16 Kasım 2009 Pazartesi

Yasak ask ve düsün


"...bir omzuna almış sanki gökyüzünü
dudakları masmavi alsace lorrain
yüzü cermenlerin en eski hüznü
höderlin bakıyor sisli gözlerinden
ellerini şöyle okşayacak oldum
duydum nabzının gök gürültüsünü..."günlerden bir milattan önce yüz bin, kral peleus ile deniz nymphe'si thetis'in düğünü var imiş. lakin tanrılar, eris'i (türkçesi geçimsizlik) davet etmezler (ya da unuturlar bilmiyoruz). ama geçimsizlik gene de gelir bu düğüne, üzerinde en güzele yazan bir adet altın elma ile ellerinde. elmayı ortaya atar, ama sahibini söylemez. elmanın güzelliğini gören hera, athena ve * afrodit bu elma üzerinde hak iddia ederler (evet athena gibi bilgelikten sorumlu tanrıçanın böyle sığ işlerle uğraşması cv'sinde kara bir leke olarak kalacaktır).
zeus, ölümlülerin en yakışıklısı, kral priamos'un elli oğlundan birisi olan truvalı paris'i hakem tayin eder.
derhal hermes, babasının sürülerine bakmak için ida dağına sürgüne gönderilmiş paris'e bu mesajı ulaştırır. paris niye mi sürgünde : babası priamos zamanında rüyasında oğlunun, sitesinin yıkımına sebep olacağını görmüş, o yüzden göndermiş bu geni daşlara bayırlara.

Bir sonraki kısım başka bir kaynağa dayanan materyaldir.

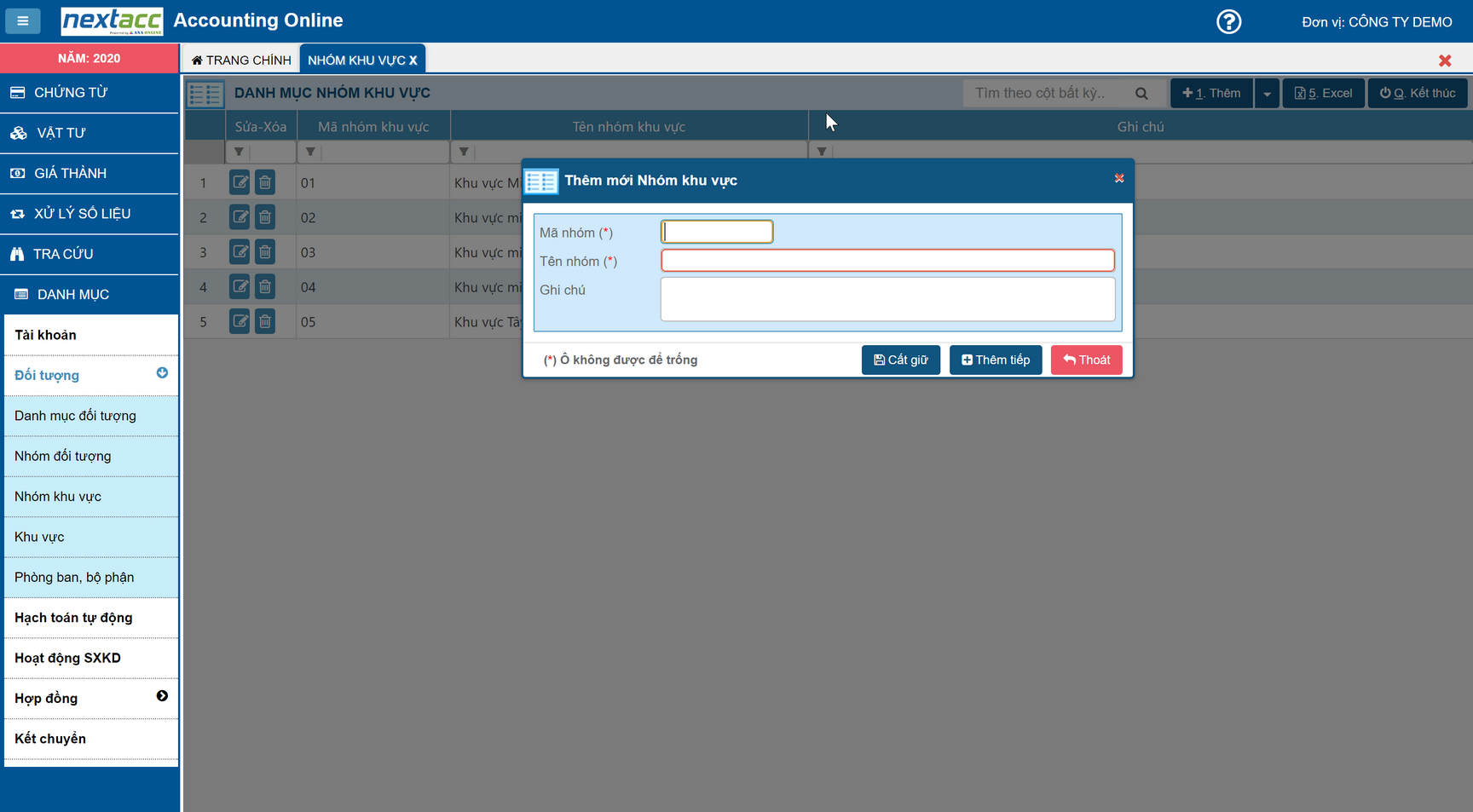Click the search magnifier icon

[x=1141, y=94]
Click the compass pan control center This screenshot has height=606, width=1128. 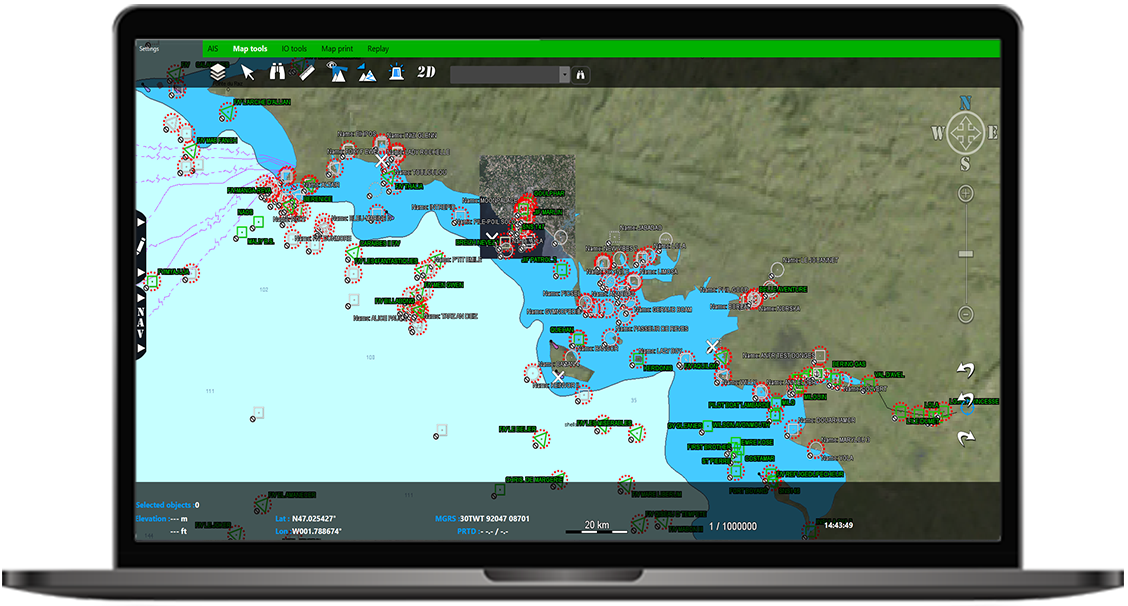click(965, 133)
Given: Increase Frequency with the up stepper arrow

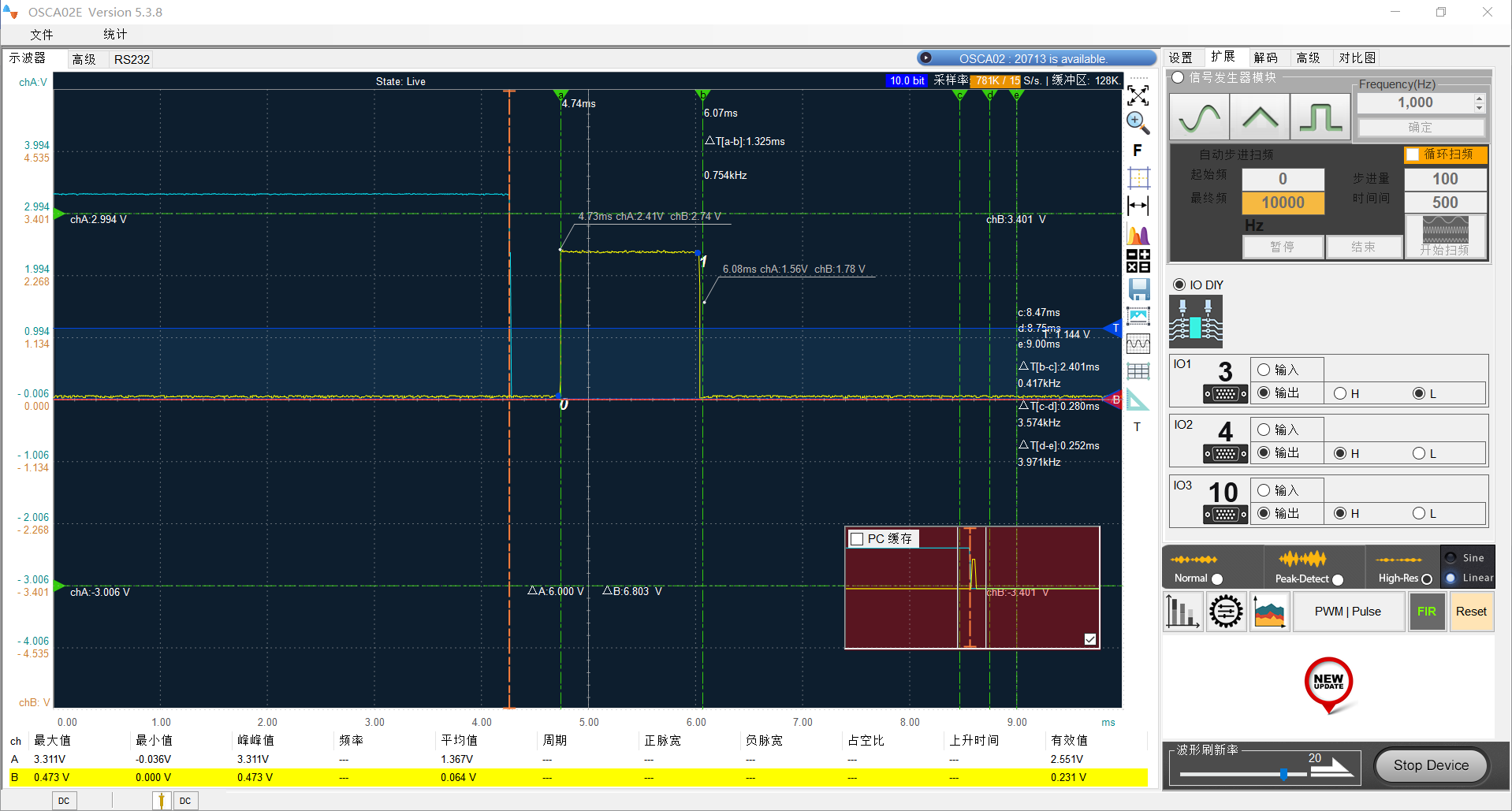Looking at the screenshot, I should pos(1479,99).
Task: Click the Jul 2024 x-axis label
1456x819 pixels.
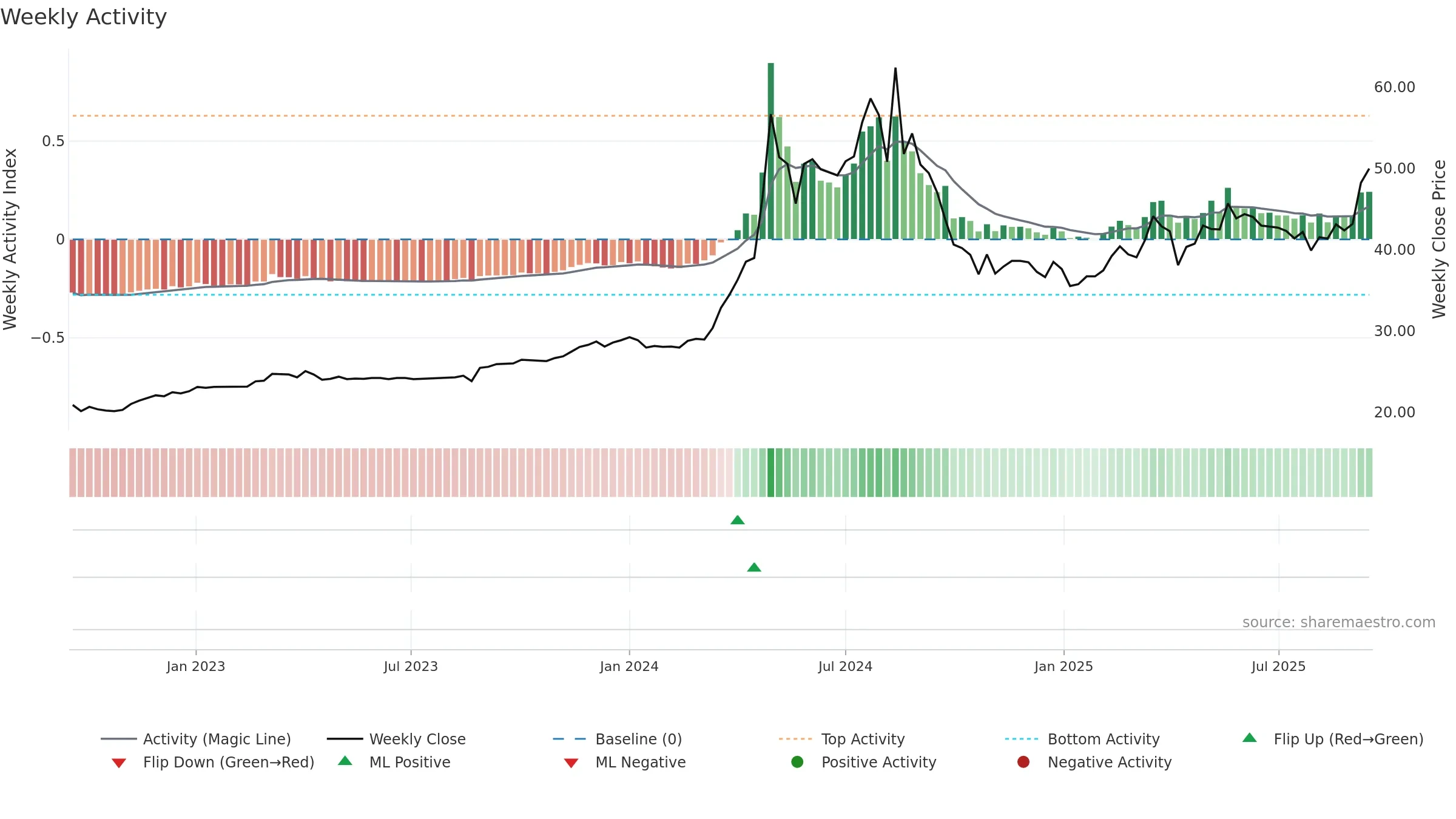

Iste ask hali, bu gence tercihinde yardımcı olması için, çeşitli güzellikler önermiş tanrıçalar:
hera : asya imparatorluğunu
athena : bilgeliği ve savaşlarda zafer kazanmayı
afrodit ise ölümlülerin en güzelini, zeus ile leda'nın kızı, sparta kralı menelaos'un karısı helena'nın aşkını sunar.

Büyük ihtimalle dağlarda ask hali,dogayla başbaşa seneler geçirdiğinden dolayı, paris isimli bu dalyan gibi delikanlı, afrodit'in önerisini kabul eder. Triremesine atladığı gibi sparta'ya yola koyulur. sparta'ya vardığında menelaos onu konukseverlikle karşılar, ancak acil bir memleket meselesi için girit'e gitmesi gerekmektedir. döndüğünde paris'in, karısı helena'yı götürdüğünü ancak farketmiş, iş işten geçmiştir...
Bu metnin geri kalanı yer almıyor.